Cost Category Est. Cost for 500 Endpoints/month
Talent (7 FTEs & Supervisor) $51,610
Technology / Tools $4,765
Facilities $5,000
Total Operational Expenses per month $61,375
Initial one-time setup (labour) $155,000
   
Total 5-Year Cost (USD) $3,837,333
   


Both the changing threat landscape and the shortage of talent creates a massive challenge for medium and small organizations, who are facing the same type of threats as large enterprises but without the same resources to address them. To achieve the same outcomes without the large investment in time and money, an organization needs to look at other options. One such option is selecting a capable MDR services provider, one that will take on the task of securing your business, provide detection and incident response services, as well as CISO consulting services – without breaking the bank. MDR Services are a cost-effective alternative to building and operating a SOC to secure your business; it will cost you a lot less than building your own.

Depending on the number of endpoints you have, you should expect MDR Services prices to fall between the cost of one security resource (approximately $8k/month) and that of a full-on security operation ($61k/month as estimated above). As this market is still maturing, some providers may try to entice you with lower introductory prices – but as you will see in the next section, not all MDR services are the same; you get what you pay for.

MDR services

MDR Services include around-the-clock detection of, and response to, threats, by collecting and analyzing multiple sources of data, utilizing a purpose-built technology stack, capable threat hunters, incident response and CISO consulting services. MDR service providers handle numerous clients across many industries, so they experience a lot more threats than a single organization would. Their only focus is MDR, so they have dedicated cybersecurity teams that are constantly sharpening their skills and expanding awareness of the threat landscape. Such providers, operating at scale, will always be better able to attract and retain cybersecurity talent.
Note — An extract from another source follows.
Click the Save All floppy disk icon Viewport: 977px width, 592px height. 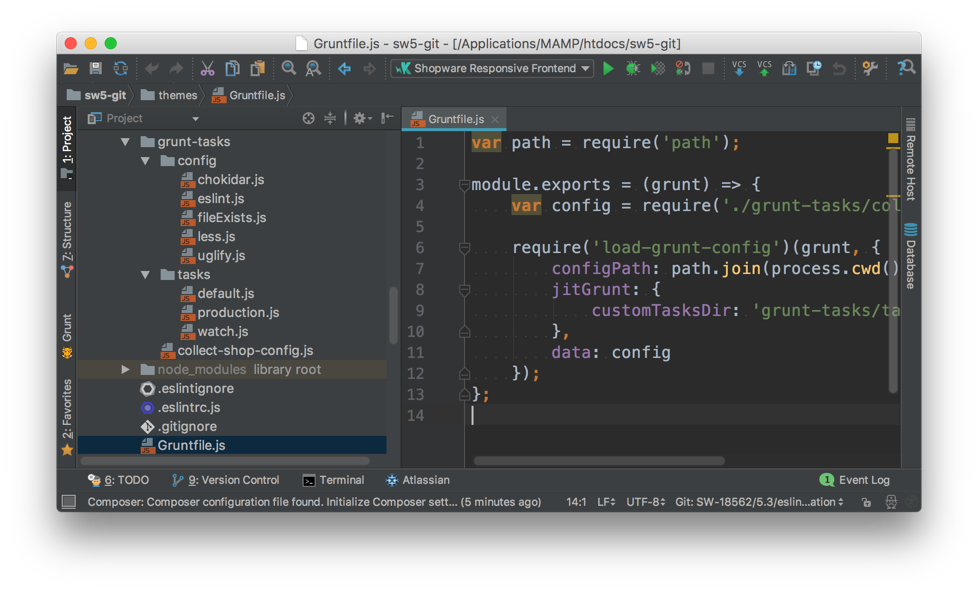coord(95,69)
True MDR services are not a commodity for consumption. Any transaction you make must be win-win to lower your risk profile. It’s when providers race to the bottom on price that the quality of the service diminishes. Why should this be, when the business case is already so clear? MDR is not a product you buy and use at your discretion, and so it is important to focus on the value that is being delivered, the outcomes it enables, and the cost relative to doing it yourself. The relationship with your provider is a partnership; they will be an extension of your team. They are there to protect your business from the negative impact of a breach.
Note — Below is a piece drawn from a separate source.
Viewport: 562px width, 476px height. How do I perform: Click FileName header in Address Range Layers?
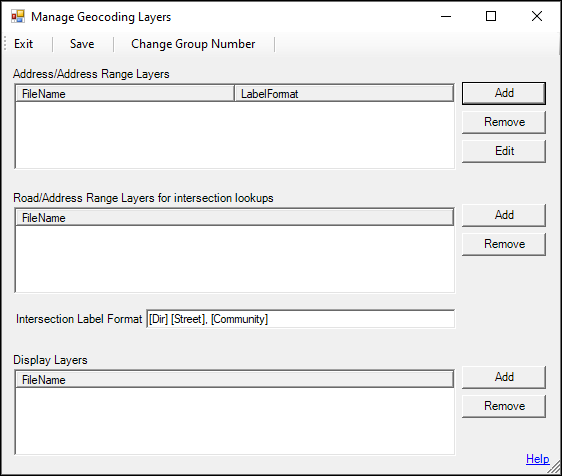pos(125,94)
Not all MDR services providers are the same

When evaluating providers, you need to realize that not at all MDR services providers are created equal. Most service providers today start by imitating the innovators in the market. They don’t begin with their technology, they simply to sell existing solutions as a service. Buying several security technologies, stitching them together, and calling it an “MDR platform” is a kludge solution. It will fall short of the value that one expects from a purpose-built platform that is centered around threat hunting at scale.
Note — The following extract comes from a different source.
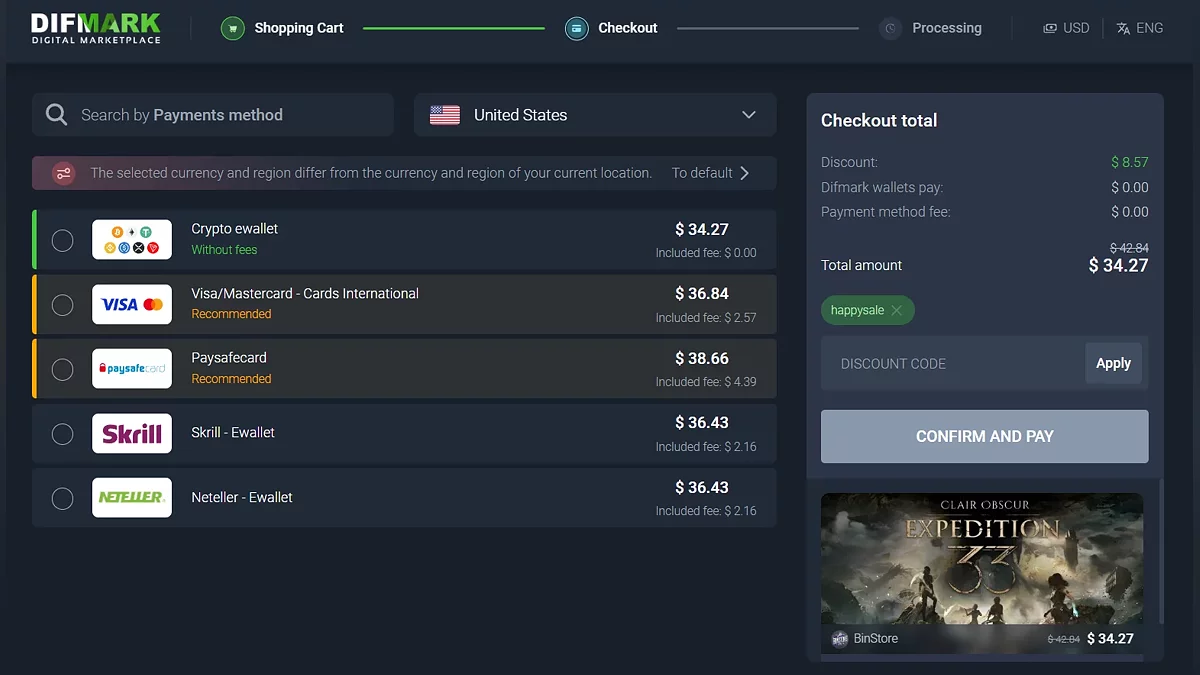This screenshot has height=675, width=1200.
Task: Click the BinStore seller icon
Action: 839,639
Such a platform, coupled with qualified and experienced cybersecurity talent, and a process that enables detection and near-instant response, is critical to delivering the value that clients expect. It is necessary to reduce risk, prevent breaches and ensure regulatory compliance.

Conclusion

Shortage of cybersecurity talent and costly SOC operations make for a compelling business case to outsource your security needs to an MDR services provider. Not all MDR services providers are the same. Those that have built their technology stack from the ground up, and have capable threat hunters and engineers, can reduce risk to your organization more effectively than imitators. MDR Services are not commodity services, so expect to pay more than an MSSP would charge and less than doing it on your own.